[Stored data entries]
⁂
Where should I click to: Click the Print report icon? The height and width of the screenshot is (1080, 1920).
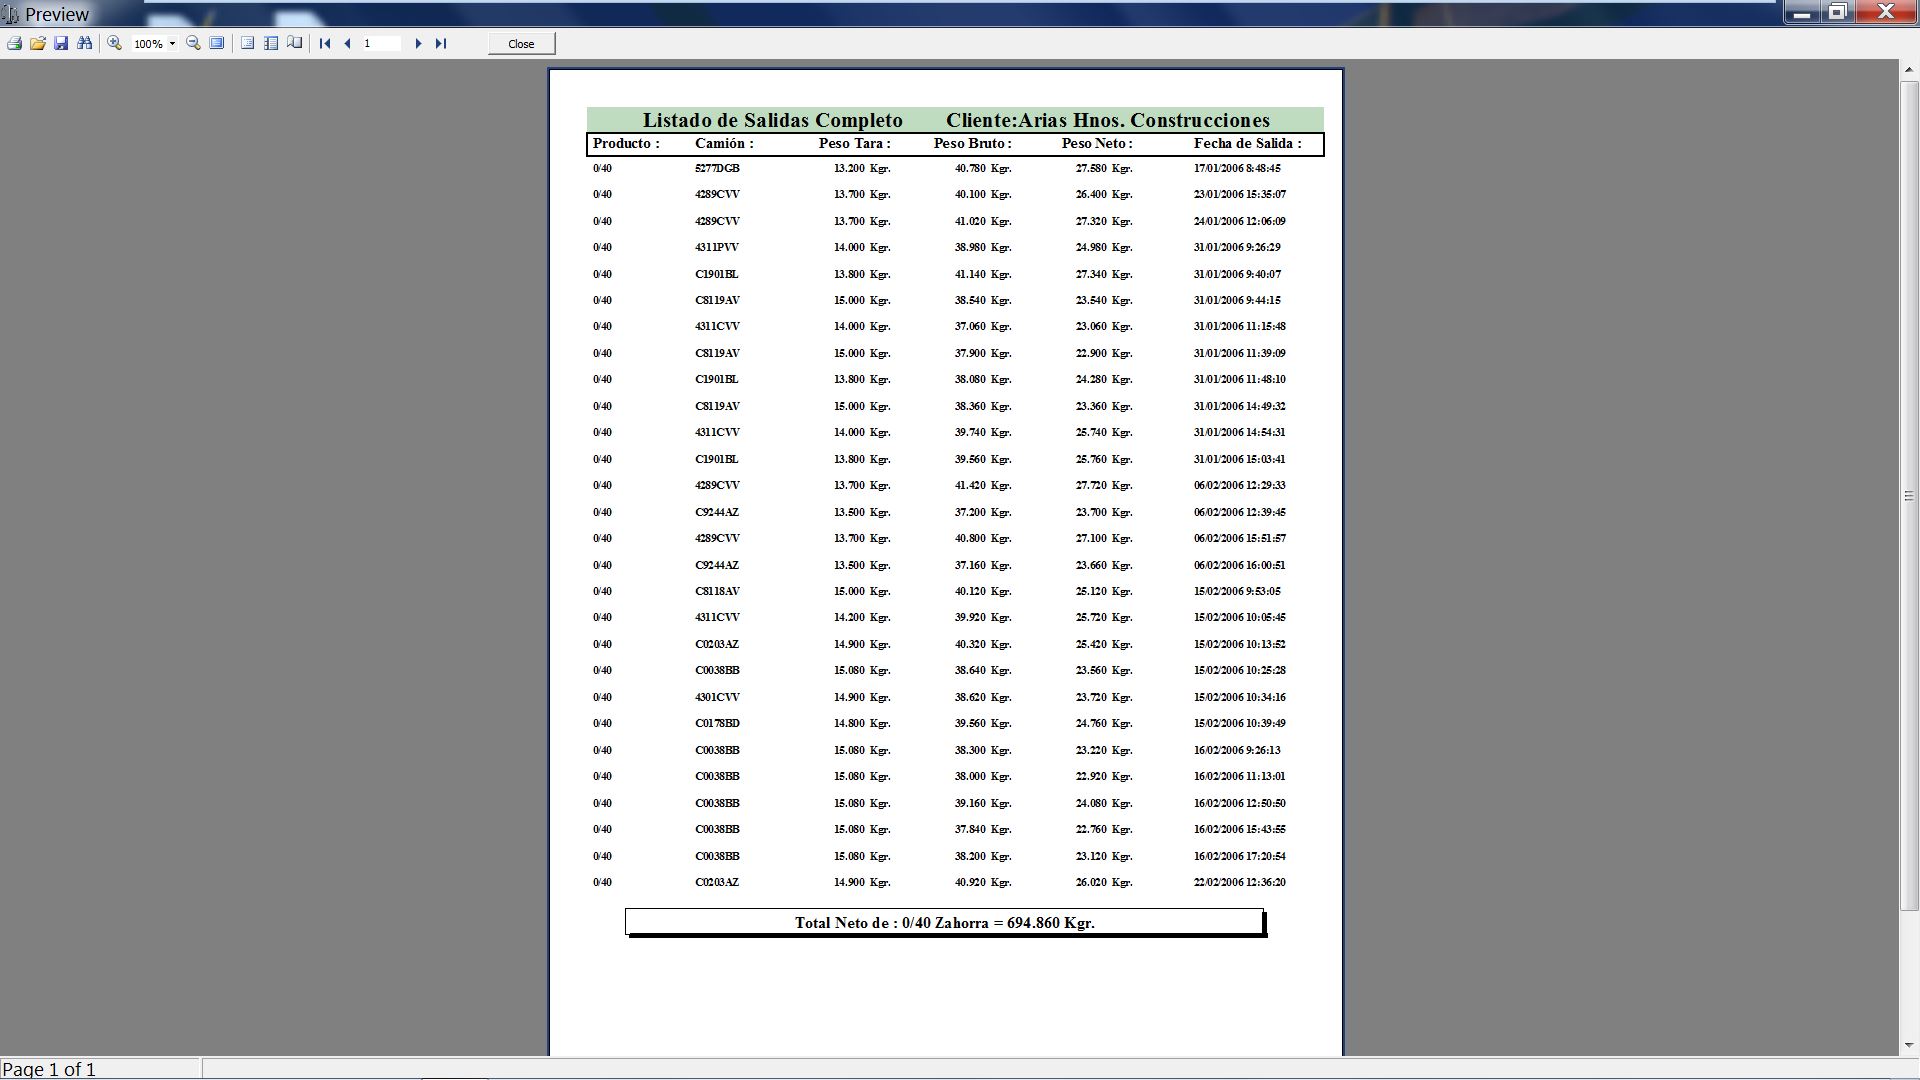14,44
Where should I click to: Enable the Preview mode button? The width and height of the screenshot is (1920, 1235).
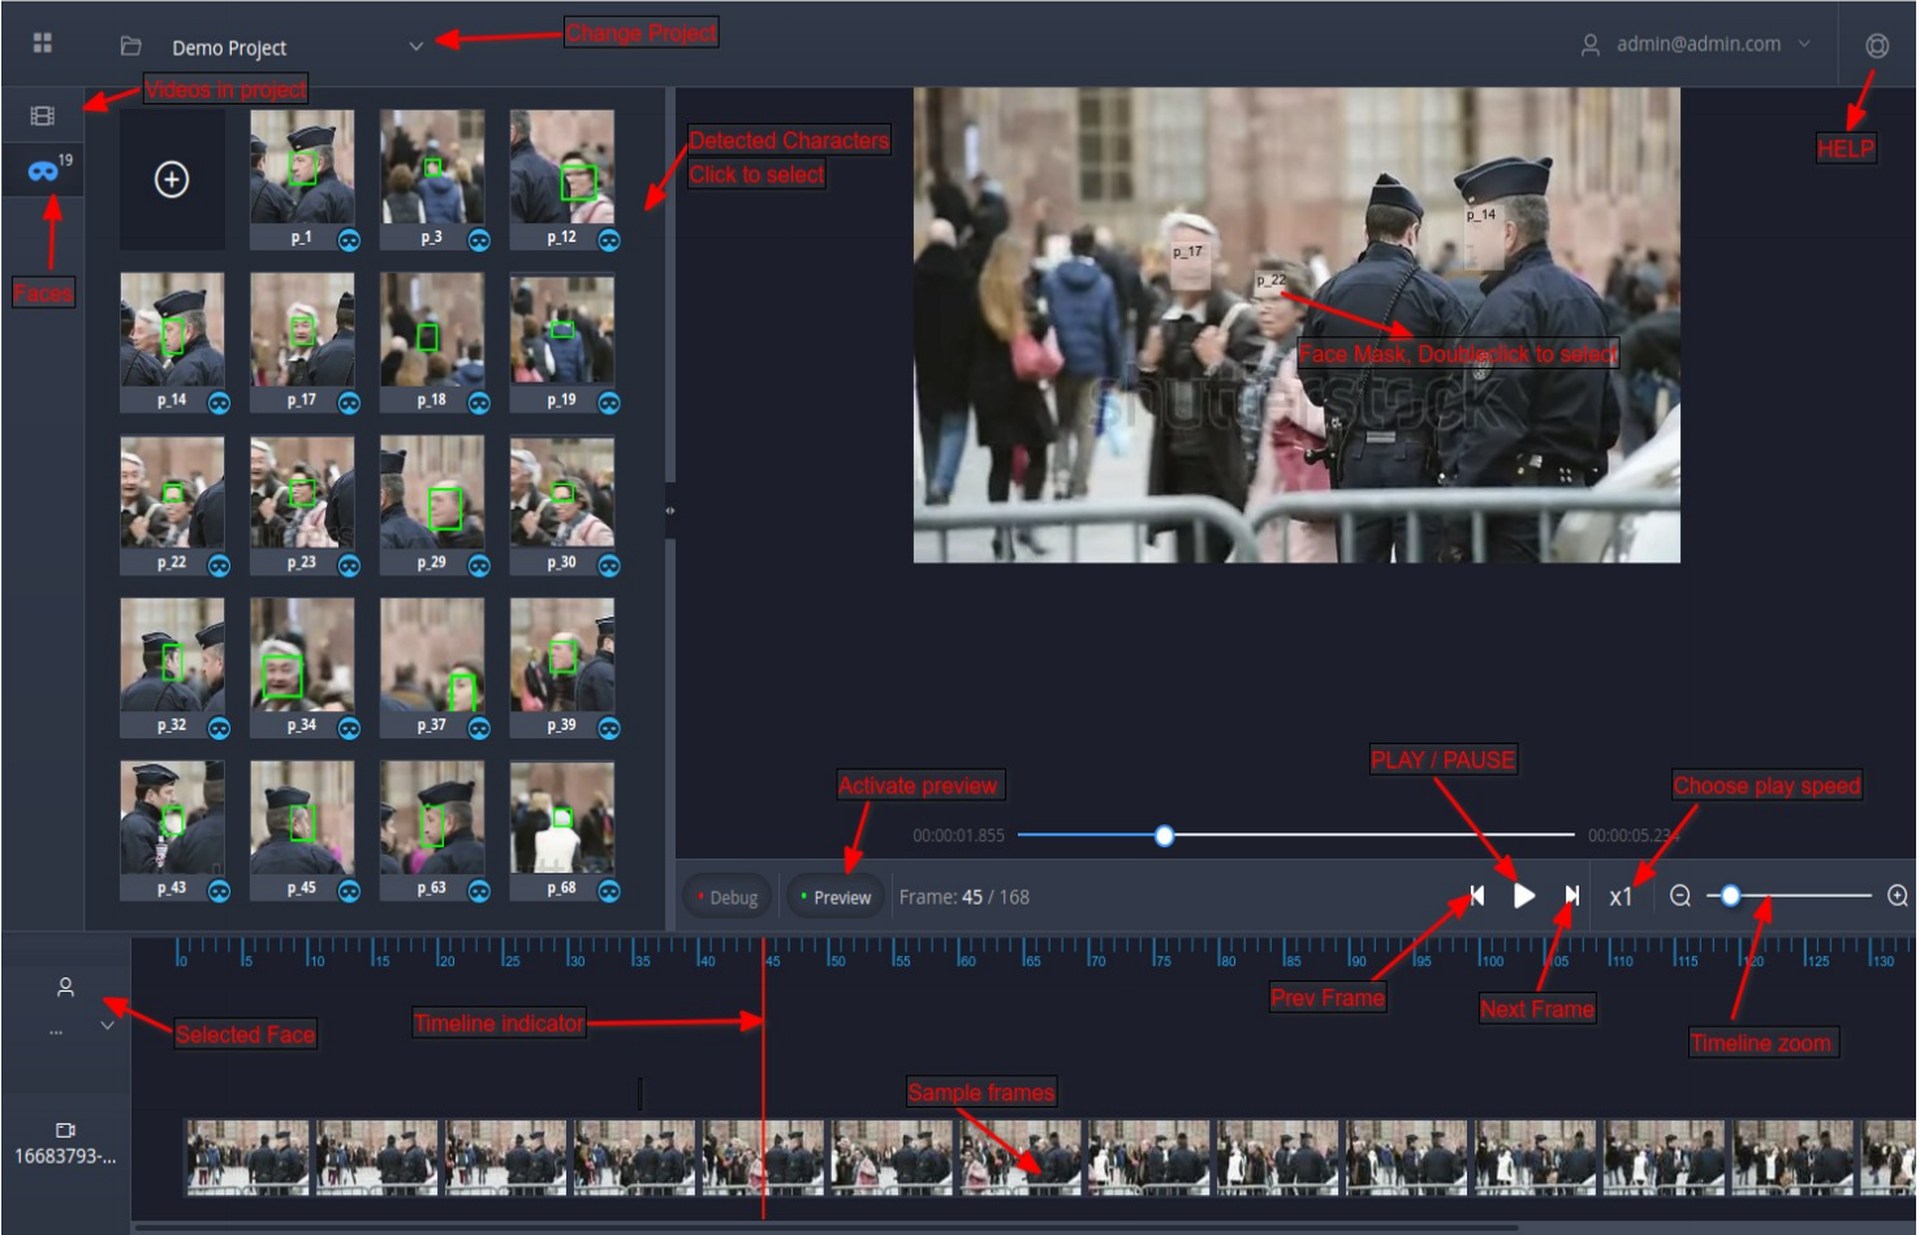click(835, 897)
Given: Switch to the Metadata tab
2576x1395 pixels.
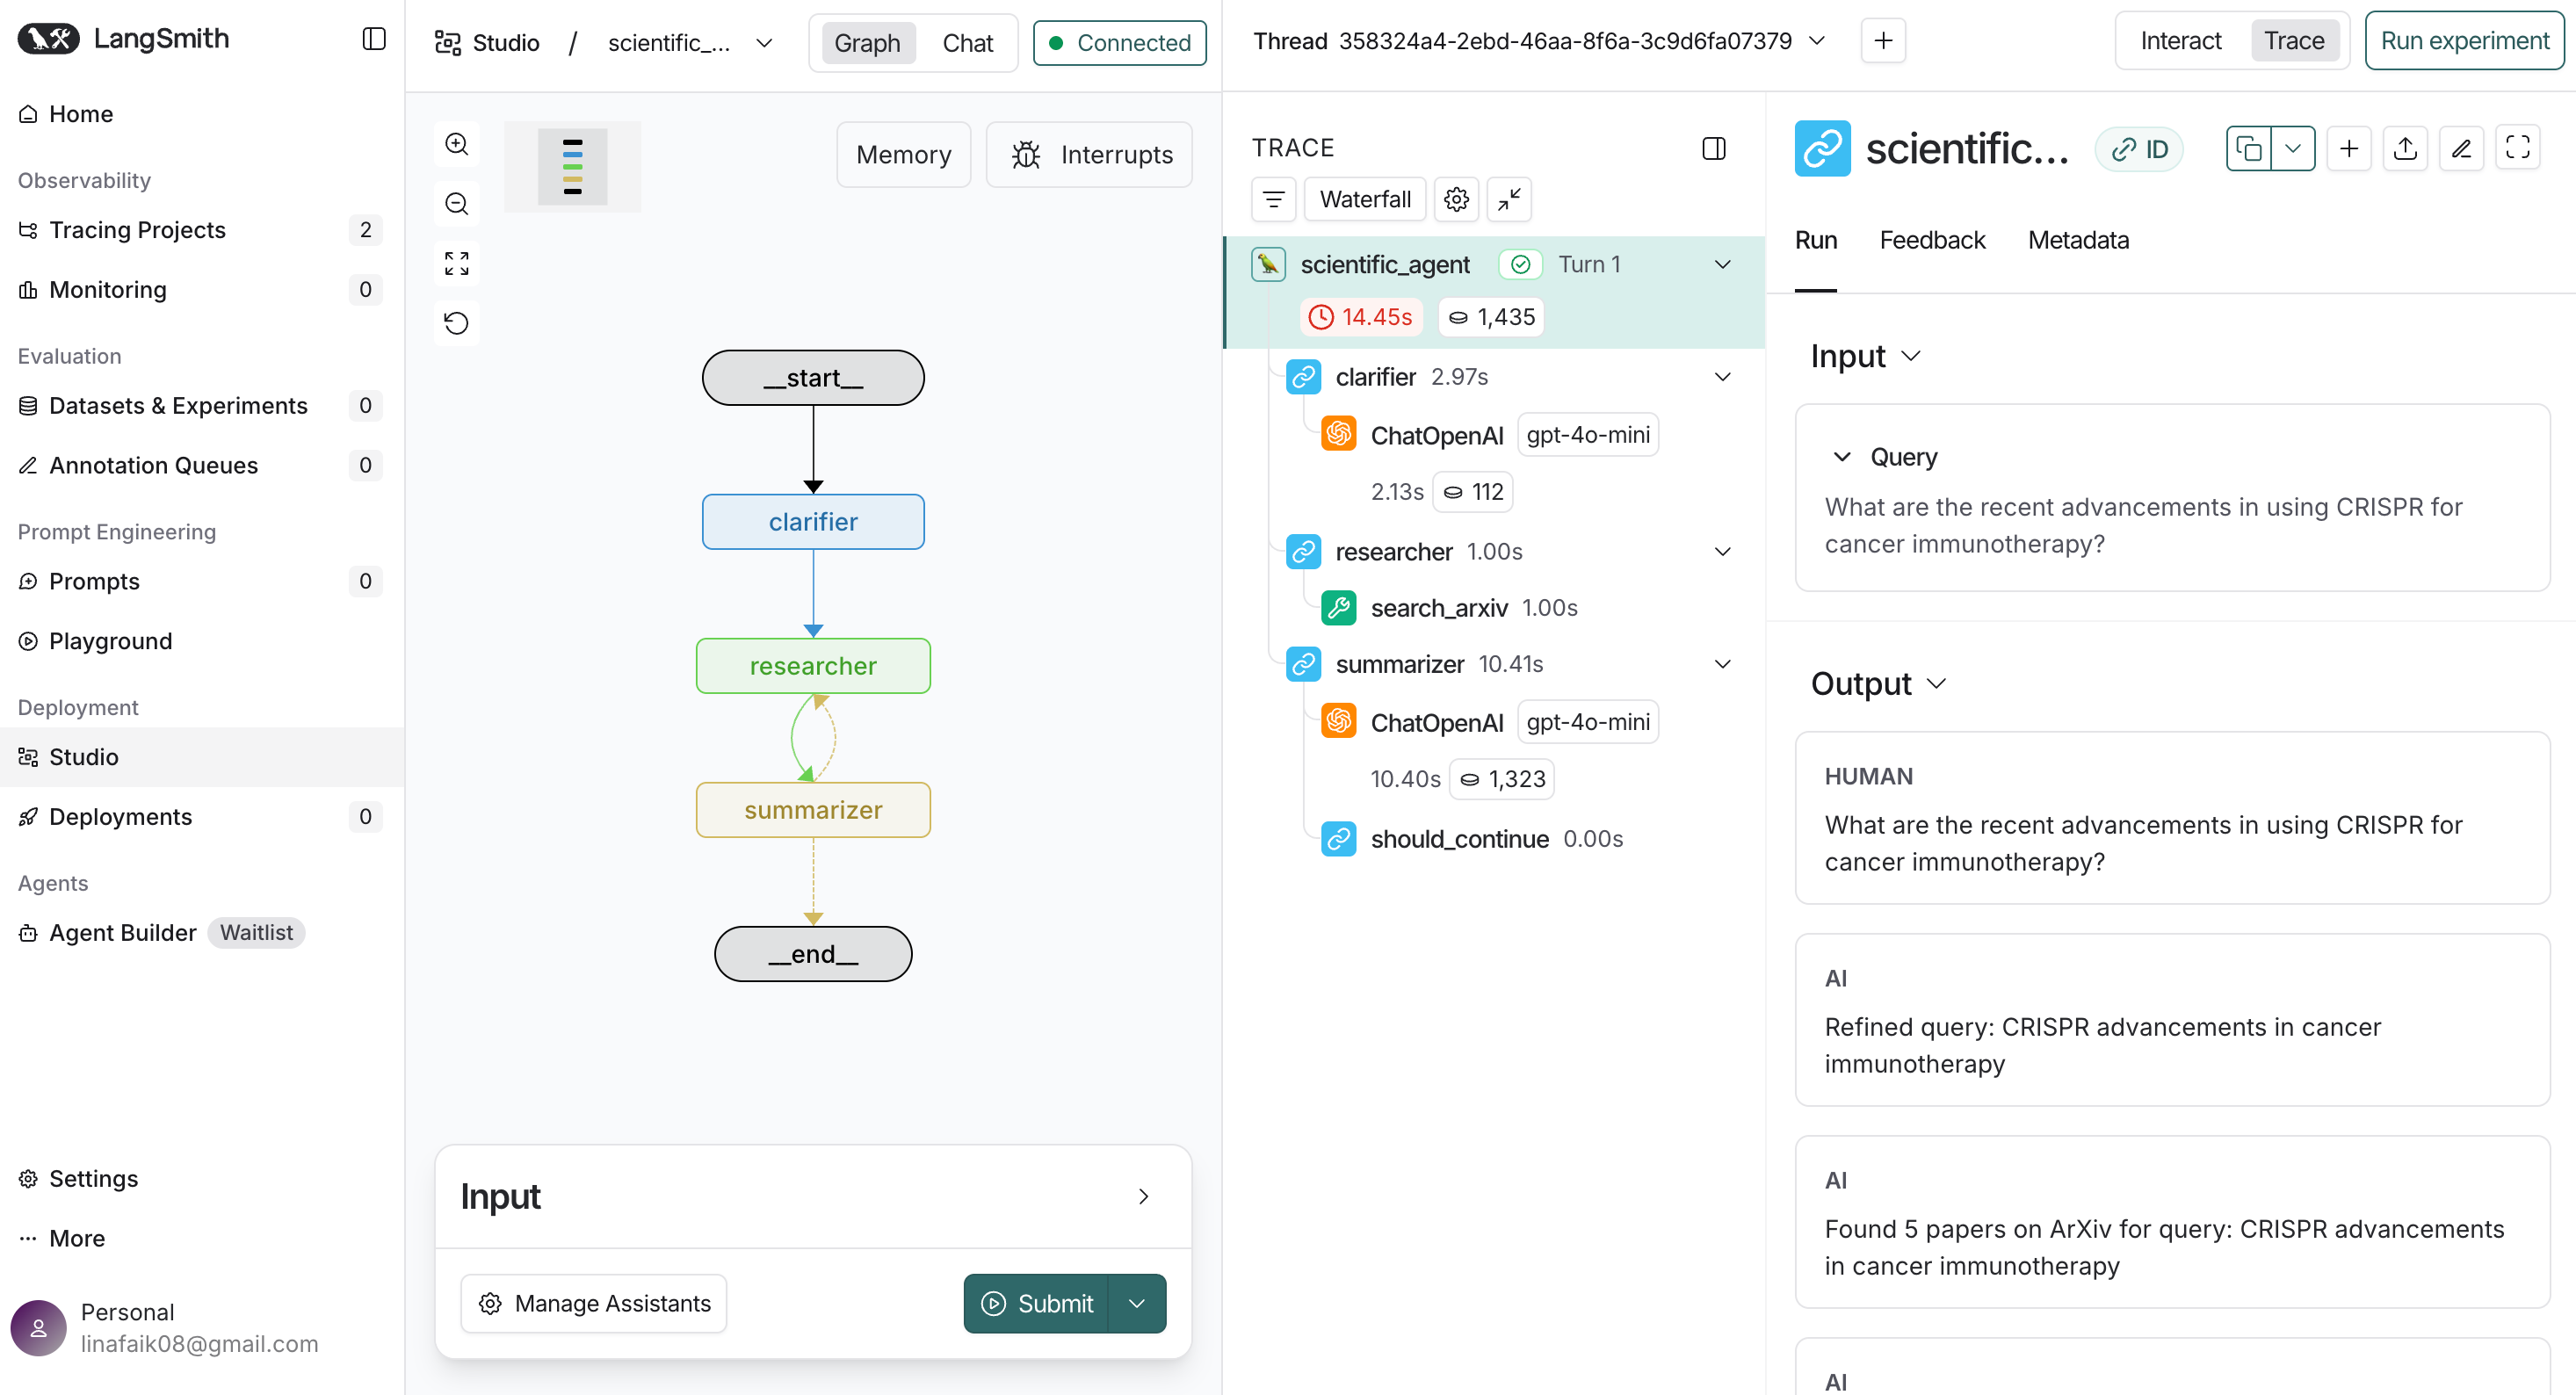Looking at the screenshot, I should point(2077,240).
⁂
Except for the pictures, set down all of the records exactly as they are.

ANSWER TO THIS EXERCISE:
Where should I click to: Click the Print report icon? The height and width of the screenshot is (1080, 1920).
14,44
Where should I click to: Enable the Preview mode button? The width and height of the screenshot is (1920, 1235).
click(835, 897)
Given: Switch to the Metadata tab
2576x1395 pixels.
Looking at the screenshot, I should point(2077,240).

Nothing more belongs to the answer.